Um estudo feito pela Universidade do Arizona e pela Universidade de Puget Sound, nos Estados Unidos, divulgou que casamento em que os homens têm um peso considerado padrão (e aqui podemos, inclusive, nos questionar sobre o que é padrão?) e mulheres com sobrepeso apresentam um índice maior de discussões e desentendimentos do que os casamentos em geral. Quando o homem está acima do peso e a mulher não, os níveis de discussões e crises são semelhantes aos de casais com o IMC (índice de Massa Corporal) dentro dos padrões (de novo essa palavrinha questionável) adotados pela OMS. O IMC foi inventado no final do século 19 pelo polímata Lambert Quetelet e, embora a precisão seja amplamente questionada por não levar em conta a composição corporal do indivíduo, ainda é usada em pesquisas e consultórios médicos para estabelecer se o peso de uma pessoa é saudável ou não. Mais uma prova de que, quando falamos de peso, há muitas verdades que não sobrevivem a julgamentos simples pairando em nossas mentes.

Voltando ao estudo, mulheres gordas causam consequências em um casamento que homens gordos não vivem. A liberdade sobre como viver o próprio corpo não é elástica o suficiente para alcançar as nossas vidas, então nos vemos constantemente contaminadas por atividades físicas excessivas, dietas mirabolantes ou um rigor alimentício que pode exprimir saúde, mas é banhado em uma negação de desejos que não é saudável para ninguém. Constantemente nos vemos vítimas dessa ânsia pelo corpo perfeito que, no fim, está muito pouco conectado ao corpo.

Mais do que lutar contra o meu desejo patriarcal de ser uma grande gostosa, eu celebro meu olhar amplo sobre o que ser gostosa significa.

Se a cobrança pelo corpo perfeito e jovem é a nossa catraca de entrada para essa busca incessante, o feminismo vem com ares de catraca de saída. Os conceitos sobre opressões estéticas e as origens delas, algumas faladas nesse texto, tentam expulsar do nosso corpo a briga com o espelho. Lemos mulheres feministas na internet, lemos sobre feminismo em livros, bradamos aos quatro ventos a nossa liberdade para nos sentirmos verdadeiras impostoras quando olhamos nosso corpo e ficamos insatisfeitas. Quando os quilos a mais incomodam, as roupas apertam ou aquela celulite na foto das férias torna o registro impublicável. Fazer do próprio corpo campo de batalha contra as opressões de gênero não é tarefa fácil, ainda mais quando a guerra também acontece dentro da gente. Entender onde aperta não pressiona automaticamente o botão-da-bem-resolvida e sobra, mais uma vez, a danada da culpa para gente carregar.
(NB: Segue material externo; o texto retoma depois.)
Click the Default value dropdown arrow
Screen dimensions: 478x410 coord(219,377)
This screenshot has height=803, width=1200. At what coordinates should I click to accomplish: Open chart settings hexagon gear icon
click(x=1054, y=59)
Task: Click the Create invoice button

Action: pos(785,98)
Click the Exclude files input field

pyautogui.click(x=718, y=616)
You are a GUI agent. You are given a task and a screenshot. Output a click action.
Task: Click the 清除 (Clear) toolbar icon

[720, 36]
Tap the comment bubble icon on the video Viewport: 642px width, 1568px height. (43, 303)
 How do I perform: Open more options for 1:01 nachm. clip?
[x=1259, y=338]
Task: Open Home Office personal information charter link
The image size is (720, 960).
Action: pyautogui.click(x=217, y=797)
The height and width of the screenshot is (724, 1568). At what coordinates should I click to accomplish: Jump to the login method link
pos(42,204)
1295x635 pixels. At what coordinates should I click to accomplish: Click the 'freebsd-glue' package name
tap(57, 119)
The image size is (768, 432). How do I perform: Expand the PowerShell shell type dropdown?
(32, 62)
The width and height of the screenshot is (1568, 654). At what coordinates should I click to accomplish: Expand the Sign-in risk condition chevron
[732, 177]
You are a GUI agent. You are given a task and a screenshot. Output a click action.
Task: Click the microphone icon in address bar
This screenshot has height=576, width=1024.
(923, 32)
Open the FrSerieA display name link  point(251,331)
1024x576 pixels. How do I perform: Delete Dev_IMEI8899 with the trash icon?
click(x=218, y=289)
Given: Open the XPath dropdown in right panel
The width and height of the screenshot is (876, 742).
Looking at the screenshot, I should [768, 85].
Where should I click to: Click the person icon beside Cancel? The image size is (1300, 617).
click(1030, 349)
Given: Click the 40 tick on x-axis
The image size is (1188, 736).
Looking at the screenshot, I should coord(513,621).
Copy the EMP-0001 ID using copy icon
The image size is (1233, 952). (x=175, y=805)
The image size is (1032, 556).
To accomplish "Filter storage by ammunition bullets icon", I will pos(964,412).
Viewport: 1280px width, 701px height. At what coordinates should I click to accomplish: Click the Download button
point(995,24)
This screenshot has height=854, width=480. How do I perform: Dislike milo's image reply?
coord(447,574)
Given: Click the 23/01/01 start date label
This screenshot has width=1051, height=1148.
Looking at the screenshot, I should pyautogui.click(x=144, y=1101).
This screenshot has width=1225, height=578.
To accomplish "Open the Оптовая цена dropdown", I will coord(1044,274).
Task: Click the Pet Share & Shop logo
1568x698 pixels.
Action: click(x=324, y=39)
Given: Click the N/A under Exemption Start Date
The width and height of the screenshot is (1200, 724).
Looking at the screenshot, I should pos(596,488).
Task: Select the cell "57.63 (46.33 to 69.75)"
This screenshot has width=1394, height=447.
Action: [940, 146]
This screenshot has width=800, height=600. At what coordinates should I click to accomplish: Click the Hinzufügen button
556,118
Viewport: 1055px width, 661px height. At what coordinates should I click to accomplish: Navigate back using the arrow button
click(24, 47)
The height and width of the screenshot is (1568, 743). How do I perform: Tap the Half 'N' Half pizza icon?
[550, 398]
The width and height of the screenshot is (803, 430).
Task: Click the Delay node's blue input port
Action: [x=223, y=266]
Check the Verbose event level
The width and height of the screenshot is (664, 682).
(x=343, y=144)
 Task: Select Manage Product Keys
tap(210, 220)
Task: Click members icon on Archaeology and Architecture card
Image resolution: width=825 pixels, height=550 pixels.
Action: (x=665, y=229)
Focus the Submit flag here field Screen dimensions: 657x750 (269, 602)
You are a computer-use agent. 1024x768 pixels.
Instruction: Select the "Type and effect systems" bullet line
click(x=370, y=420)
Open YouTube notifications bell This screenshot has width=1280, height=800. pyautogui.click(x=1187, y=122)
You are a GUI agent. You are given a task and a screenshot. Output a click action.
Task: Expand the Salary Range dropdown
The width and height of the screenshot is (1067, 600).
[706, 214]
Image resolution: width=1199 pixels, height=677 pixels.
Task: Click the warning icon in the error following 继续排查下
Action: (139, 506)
A culpa por não ser milimetricamente coerente. Por não ser perfeita.

Eu sou frequentadora assídua da academia. Corro na praia, ando de bicicleta e a verdade é que cada vez que vejo minhas pernas torneadas, me encho de orgulho. Eu amaria conseguir dizer que os exercícios físicos são puramente uma válvula de escape para o estresse, ou uma poupança de músculos para o futuro ancião que me aguarda. Mas, a verdade é que eu não sou tão coerente, muito menos infalível, perfeita então nem se fala, então uma boa parte do estímulo que me faz levantar da cama são os musculozinhos da perna se definindo e eu me achando uma grande gostosa enquanto corro pela ciclovia.

Houve um tempo em que eu me martirizaria, me sentiria uma fraude com essa satisfação interna, mas mais do que lutar contra o meu desejo patriarcal de ser a grande gostosa, eu celebro meu olhar amplo sobre o que ser gostosa significa. Acho lindas as pernas torneadas de quem corre, a celulite de 99% da população feminina, a barriguinha protuberante no shortinho de lycra, os gominhos marcados de quem manda ver nos abdominais. Também acho o máximo os braços molinhos de quem levanta quase nada, e os desenhados de quem pega pesado nos halteres. São todas grandessíssimas gostosas. 

Só assim entendi que muito mais do que negar minha vontade de participar, valia mais ampliar meu olhar sobre quem estava na linha de corte. Foi pegar a linha de corte e zunir com ela. Muito mais importante do que passar longe da porta desse grupo, é aumentar a porta de entrada.

Iana Villela é escritora, publicitária e perturbadora profissional. Diretora de comunicação da agência Co.Brand, gosta de pensar sobre a vida das mulheres e provocar reflexões com as palavras.